Secondly, the corrupt headmasters/mistresses now make a lot of money from parents at the expense of performance. Unchequered, teachers too try to top up their income by introducing tuition fee but use this time to complete the huge syllabus imposed by the examination council.

Thirdly, the government has allowed unnecessary competition amongst schools and individual students through their faulty grading system. This has given pressure to students who not only look for their talents and abilities but read to pass exams or measure up.For example, a bright child who has passed with 300 marks out of 500 cannot get a National or Provincial school in Nairobi and therefore considers him/herself failure. This is not so that they've failed but because of limited space. The government boasts that it has bypassed its target by annual % increase in number of children enrolled for exams but do not work on expanding the absorbtion of these children who roll out, i.e. no expansion of secondary schools for increased number of primary pupils roll-out and no expansion of public tertiary colleges for increased number of secondary students roll-out.

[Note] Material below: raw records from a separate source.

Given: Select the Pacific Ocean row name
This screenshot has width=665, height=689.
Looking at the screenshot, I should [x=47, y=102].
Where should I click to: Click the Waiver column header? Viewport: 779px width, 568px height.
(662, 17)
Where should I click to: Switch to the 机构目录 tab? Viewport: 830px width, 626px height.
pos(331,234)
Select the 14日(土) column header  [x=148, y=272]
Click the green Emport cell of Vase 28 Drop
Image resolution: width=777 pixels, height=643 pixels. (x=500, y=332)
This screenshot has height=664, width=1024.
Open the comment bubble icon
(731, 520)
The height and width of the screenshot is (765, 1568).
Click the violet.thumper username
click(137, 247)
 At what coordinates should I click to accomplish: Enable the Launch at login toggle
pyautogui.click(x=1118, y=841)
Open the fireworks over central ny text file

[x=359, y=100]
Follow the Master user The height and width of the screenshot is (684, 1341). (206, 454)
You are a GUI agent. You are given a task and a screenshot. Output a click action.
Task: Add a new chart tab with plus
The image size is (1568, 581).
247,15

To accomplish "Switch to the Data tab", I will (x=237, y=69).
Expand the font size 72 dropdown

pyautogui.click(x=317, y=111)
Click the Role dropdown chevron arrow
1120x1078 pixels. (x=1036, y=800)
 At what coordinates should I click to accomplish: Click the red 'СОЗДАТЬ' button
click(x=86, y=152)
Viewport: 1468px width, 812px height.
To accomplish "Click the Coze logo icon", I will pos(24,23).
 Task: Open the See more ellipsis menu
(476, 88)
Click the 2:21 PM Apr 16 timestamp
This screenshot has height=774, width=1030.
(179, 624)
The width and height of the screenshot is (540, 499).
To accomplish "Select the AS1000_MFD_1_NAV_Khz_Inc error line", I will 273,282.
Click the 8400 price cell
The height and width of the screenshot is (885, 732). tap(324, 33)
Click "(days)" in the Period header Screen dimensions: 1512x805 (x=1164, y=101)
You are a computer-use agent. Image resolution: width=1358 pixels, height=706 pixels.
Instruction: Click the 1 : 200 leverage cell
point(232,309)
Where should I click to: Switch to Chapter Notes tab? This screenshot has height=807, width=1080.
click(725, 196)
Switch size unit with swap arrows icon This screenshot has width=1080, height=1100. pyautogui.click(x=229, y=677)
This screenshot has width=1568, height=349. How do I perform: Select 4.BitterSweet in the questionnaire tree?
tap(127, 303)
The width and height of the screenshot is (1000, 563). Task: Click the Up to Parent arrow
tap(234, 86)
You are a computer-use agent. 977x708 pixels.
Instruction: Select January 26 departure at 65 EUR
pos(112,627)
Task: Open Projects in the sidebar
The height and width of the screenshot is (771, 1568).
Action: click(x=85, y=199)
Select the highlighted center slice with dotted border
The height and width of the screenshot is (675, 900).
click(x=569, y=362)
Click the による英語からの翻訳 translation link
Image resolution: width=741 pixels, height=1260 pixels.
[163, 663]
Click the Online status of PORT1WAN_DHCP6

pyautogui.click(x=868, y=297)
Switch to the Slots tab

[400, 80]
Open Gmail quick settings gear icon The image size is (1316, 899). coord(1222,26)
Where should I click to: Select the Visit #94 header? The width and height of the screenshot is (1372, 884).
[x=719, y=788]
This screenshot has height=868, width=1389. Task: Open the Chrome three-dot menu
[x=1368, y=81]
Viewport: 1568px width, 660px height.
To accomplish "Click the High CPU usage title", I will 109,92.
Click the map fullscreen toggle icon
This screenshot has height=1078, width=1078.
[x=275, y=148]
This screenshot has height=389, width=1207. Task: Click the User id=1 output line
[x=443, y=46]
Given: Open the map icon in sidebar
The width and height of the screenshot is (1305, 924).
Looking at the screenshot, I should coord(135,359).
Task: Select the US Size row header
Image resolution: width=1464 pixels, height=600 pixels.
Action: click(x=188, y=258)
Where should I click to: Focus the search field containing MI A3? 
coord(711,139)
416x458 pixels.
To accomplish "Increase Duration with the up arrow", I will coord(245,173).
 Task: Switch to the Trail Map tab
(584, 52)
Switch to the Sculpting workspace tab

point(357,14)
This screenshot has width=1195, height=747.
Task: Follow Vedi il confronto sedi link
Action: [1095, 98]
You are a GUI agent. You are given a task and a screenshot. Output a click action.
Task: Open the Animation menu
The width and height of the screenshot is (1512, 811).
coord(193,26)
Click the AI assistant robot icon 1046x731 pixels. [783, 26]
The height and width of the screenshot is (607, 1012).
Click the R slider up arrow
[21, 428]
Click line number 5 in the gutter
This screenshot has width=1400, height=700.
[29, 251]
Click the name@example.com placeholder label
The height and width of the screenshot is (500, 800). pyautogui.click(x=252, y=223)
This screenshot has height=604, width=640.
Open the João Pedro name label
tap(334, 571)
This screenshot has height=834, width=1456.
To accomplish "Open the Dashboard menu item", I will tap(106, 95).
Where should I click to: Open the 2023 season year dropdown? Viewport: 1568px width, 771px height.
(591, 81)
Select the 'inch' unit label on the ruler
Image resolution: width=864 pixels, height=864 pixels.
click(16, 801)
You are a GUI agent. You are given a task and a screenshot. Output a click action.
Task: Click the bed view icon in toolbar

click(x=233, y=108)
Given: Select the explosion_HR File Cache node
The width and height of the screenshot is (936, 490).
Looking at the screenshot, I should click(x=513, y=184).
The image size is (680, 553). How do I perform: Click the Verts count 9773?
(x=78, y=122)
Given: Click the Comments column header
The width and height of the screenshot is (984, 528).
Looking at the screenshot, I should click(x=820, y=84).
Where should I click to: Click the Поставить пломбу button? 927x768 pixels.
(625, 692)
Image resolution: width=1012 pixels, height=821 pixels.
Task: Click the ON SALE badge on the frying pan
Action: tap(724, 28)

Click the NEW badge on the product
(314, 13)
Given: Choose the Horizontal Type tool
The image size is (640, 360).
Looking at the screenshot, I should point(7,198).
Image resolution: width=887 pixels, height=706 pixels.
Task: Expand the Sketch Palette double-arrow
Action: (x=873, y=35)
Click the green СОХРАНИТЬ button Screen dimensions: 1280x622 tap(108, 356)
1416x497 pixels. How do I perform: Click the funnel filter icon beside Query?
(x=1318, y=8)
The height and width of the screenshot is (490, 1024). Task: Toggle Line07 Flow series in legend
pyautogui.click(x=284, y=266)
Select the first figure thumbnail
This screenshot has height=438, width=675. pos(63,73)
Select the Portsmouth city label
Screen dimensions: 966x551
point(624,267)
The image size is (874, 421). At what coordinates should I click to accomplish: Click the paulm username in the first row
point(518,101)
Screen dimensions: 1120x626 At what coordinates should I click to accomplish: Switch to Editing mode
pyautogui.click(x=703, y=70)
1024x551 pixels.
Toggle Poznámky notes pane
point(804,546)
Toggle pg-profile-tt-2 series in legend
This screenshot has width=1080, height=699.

It is no wonder that in anticipation of non-admittance to university (which enrols as per bed capacity thus reducing the intake points), an intelligent student whose CATS predicts a promising C+ or B- will go on ramphage. Why? Because why stress me all the way from 8 only to declare me a failure at the first 4 while already locking me out at the expected 4. This is not only because of your capacity but condemning me to never even know what I am able to do in life.

The buck stops with the Ministry of Education. They're adamant to change the system of grading (schools and students) because the Ministry officials, PEOs, DEOs, Board of Governors, and school heads have found that in education, you can milk a cow that is being fed by someone else's fodder.

Supu

Taabu said...

The present unrest in schools is symptomatic of a society at crossroads. Kids learn best by imitation and whom do tehy ahve as leaders? Mock exams a necessary evil and they often serve their intended purpose. But these kids know that their fate is sealed in failure no matter their efforts.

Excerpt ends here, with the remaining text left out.